■ Exercise material ■
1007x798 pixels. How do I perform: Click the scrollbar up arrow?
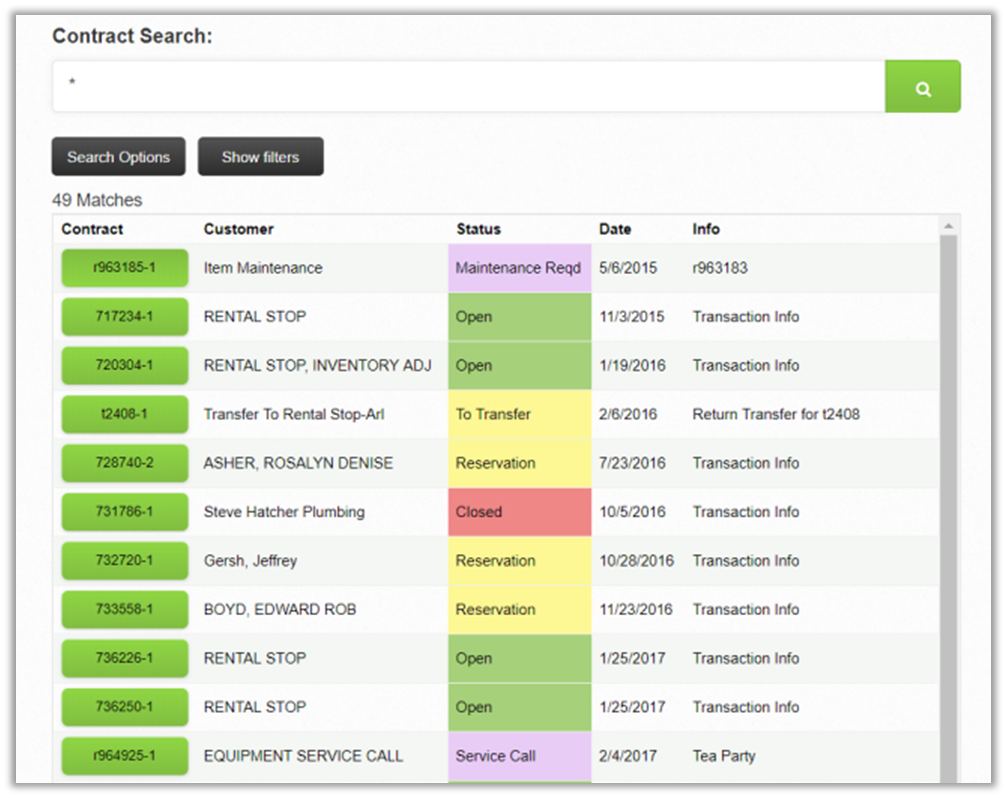point(948,226)
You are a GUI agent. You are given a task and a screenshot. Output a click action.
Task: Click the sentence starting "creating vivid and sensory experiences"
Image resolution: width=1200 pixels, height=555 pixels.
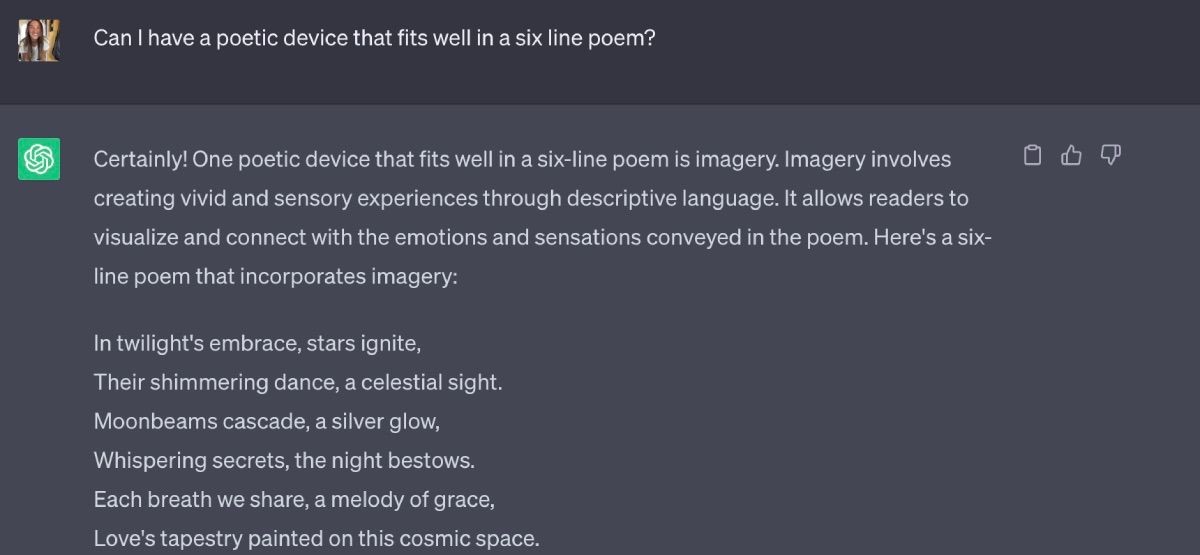pos(434,198)
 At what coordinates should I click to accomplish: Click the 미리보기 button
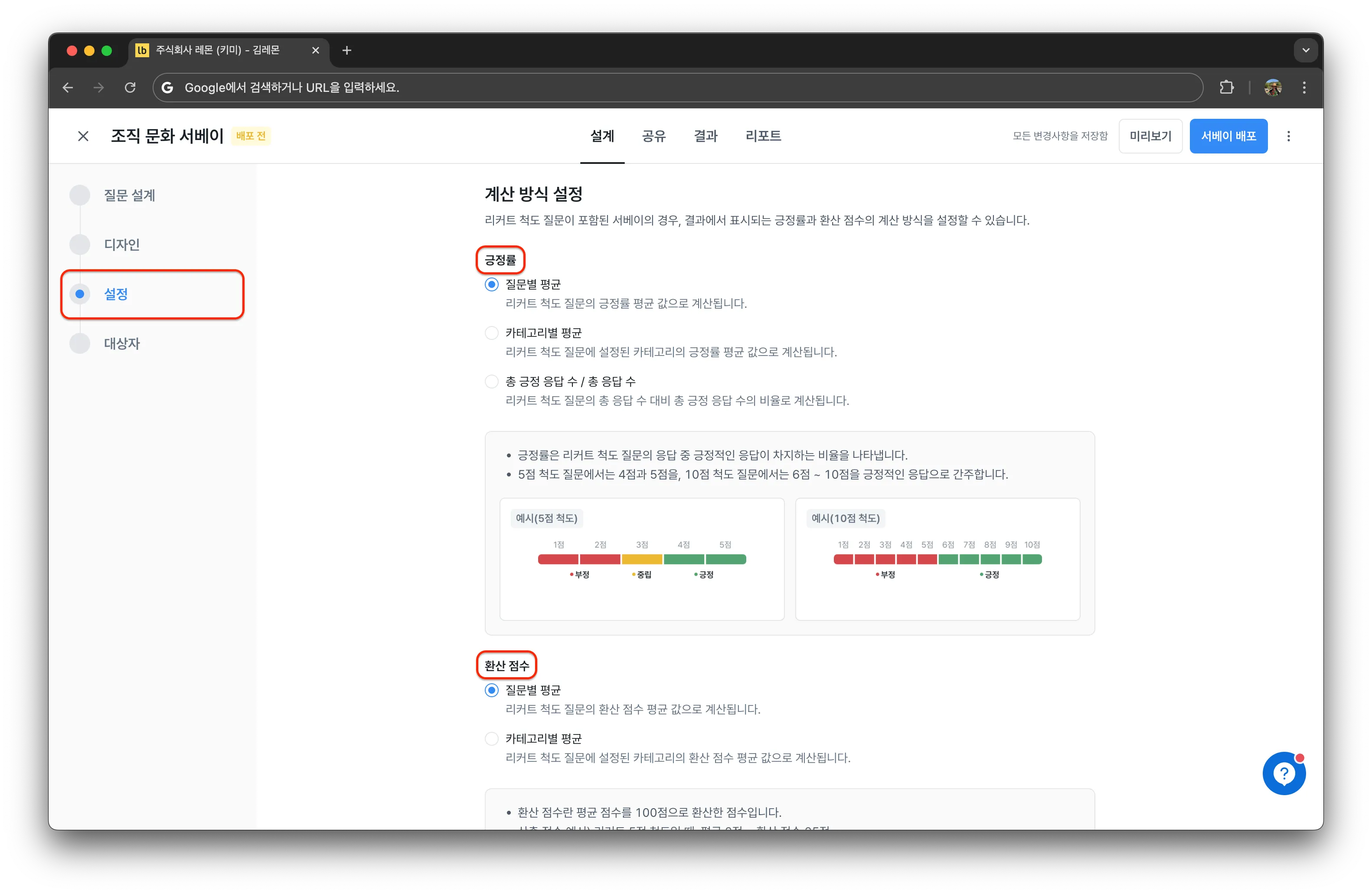[1150, 136]
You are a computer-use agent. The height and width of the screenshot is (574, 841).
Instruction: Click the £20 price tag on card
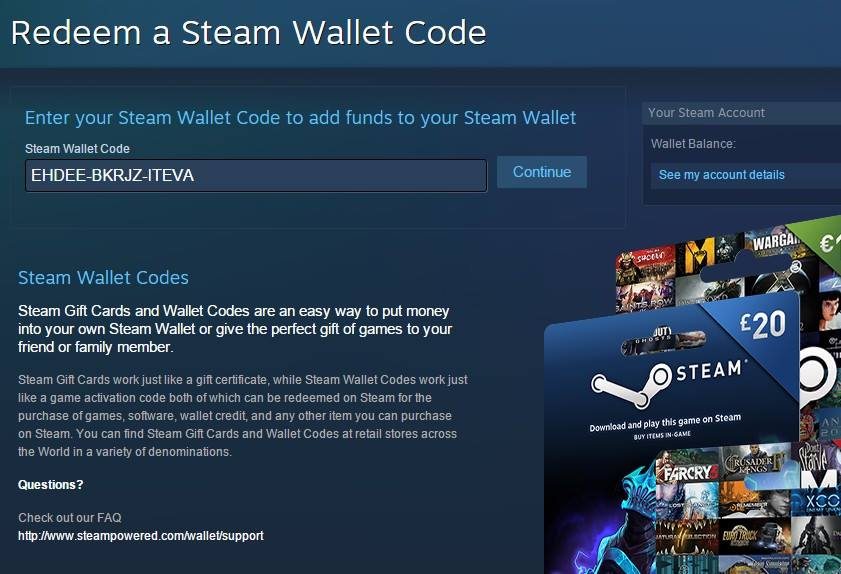coord(763,323)

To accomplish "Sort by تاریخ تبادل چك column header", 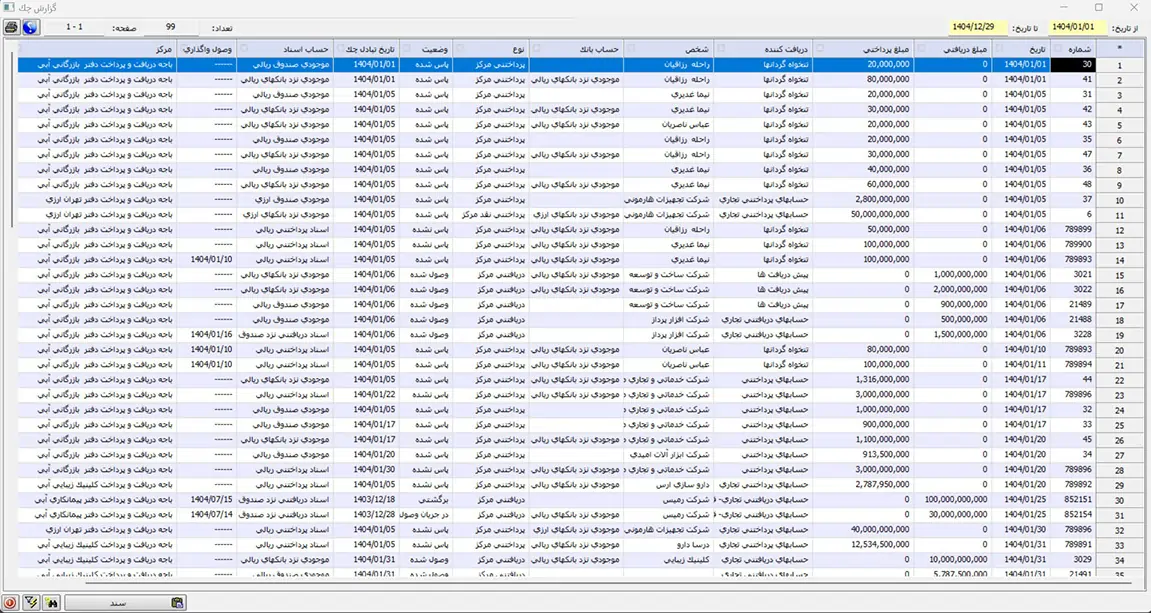I will 372,48.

■ Task objective ■
Locate every line of the material that contains the string "pixels" and copy each of those lines.

■ The response ■
1007x798 pixels. How do I perform: Click the scrollbar up arrow?
Image resolution: width=1200 pixels, height=555 pixels.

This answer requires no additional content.